Wasn’t it delightful, the disastrous second Test against Pakistan? As someone who has long opposed cricket’s time vampire delays and crowd-alienating quirks, perhaps it needed an event as truly dismal as this to wake up the sport’s administrators.

Test cricket is great but its processes border on anti-sport. Players off for bad light, while the floodlights glow brightly; a day’s play abandoned in sunshine because the outfield sits uncovered and sodden; a delayed start followed by a break for lunch after one hour.

Every infuriating nuance of Test cricket, every turn-off for an audience young or old was present and correct. What sport breaks for lunch and tea, or loses hours of play and then insists on retiring for lengthy refreshments?

Perhaps cricket needed the truly dismal event in Southampton to wake up its administrators

Equally, what sport installs artificial illumination at its stadia and then ignores it? Baseball is America’s cricket because the game lasts for hours, with similar ebbs and flows – but there the similarity ends.

There are brief delays between innings to allow pitchers to warm up, but nothing longer than the famed seventh-inning stretch in which fans are invited to sing the 1908 standard ‘Take Me Out To The Ball Game’. A day game affected by weather may start later under floodlights and play to a small-hours conclusion.

New York Mets at Atlanta Braves on July 4, 1985, actually finished at 3.18am on July 5 – and Atlanta still held the end of game firework display. This is extreme, obviously.

But maybe, after the debacle in Southampton, cricket might revisit its responsibility to what remains of its audience.
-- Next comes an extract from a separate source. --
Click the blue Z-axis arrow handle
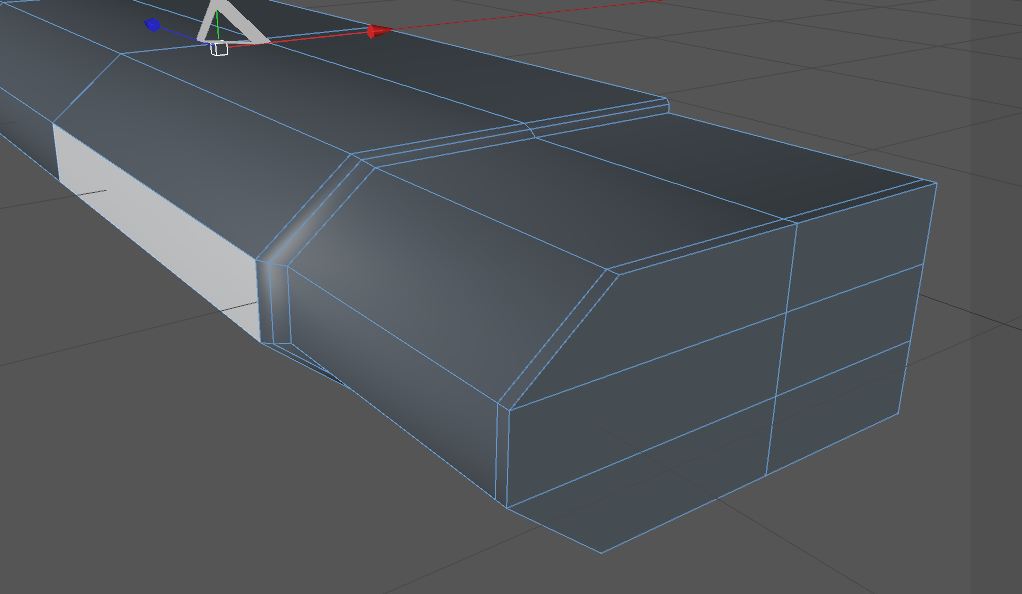Screen dimensions: 1022x594 [153, 25]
Dylan Hartley says England coach Eddie Jones told him he was out of the World Cup with: ‘You’re f***ed, mate.’ 

Glenn Hoddle, in 1998, let players down easy with the soothing sounds of Kenny G and Paul Gascoigne smashed his room up. No manners, but what a critic. 

There is no nice way to break news like that. 
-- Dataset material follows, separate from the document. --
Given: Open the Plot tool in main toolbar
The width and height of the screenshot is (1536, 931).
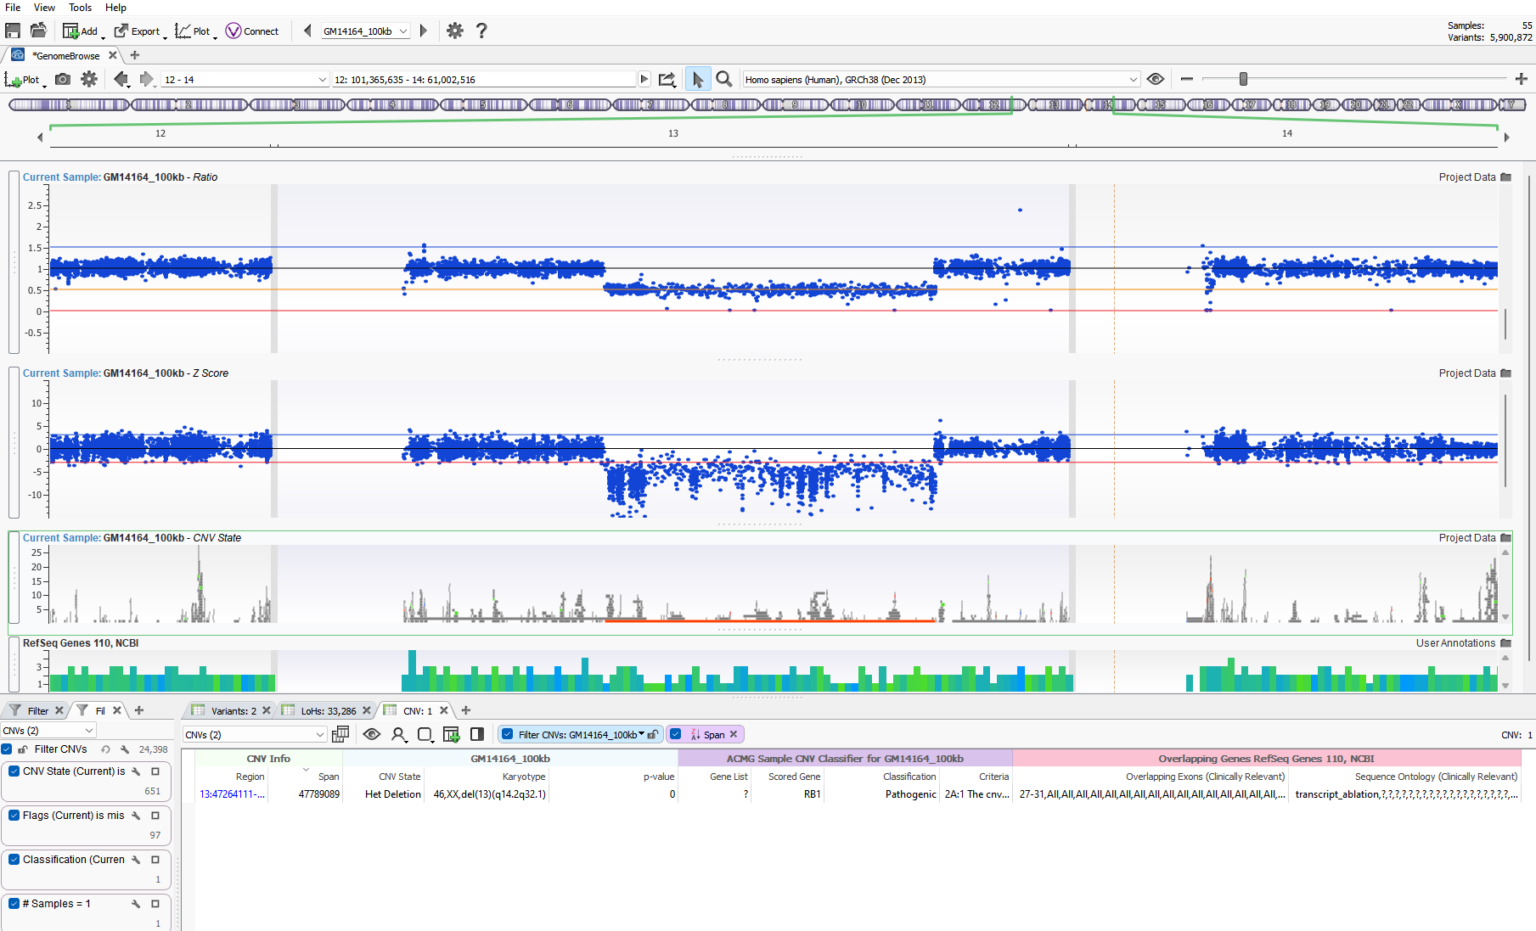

Through lockdown there has been much debate around which sports will survive. It has been said women’s sport has been treated unfairly – that while men’s football and golf, for instance, have found a way back, the same opportunities have been denied women.

Now look at the hit being taken by Team GB athletes as Nike withdraw their sponsorships. Some 36 of 60 are likely to be cut. The survivors? Top performers such as Laura Muir, Dina Asher-Smith and Katarina Johnson-Thompson.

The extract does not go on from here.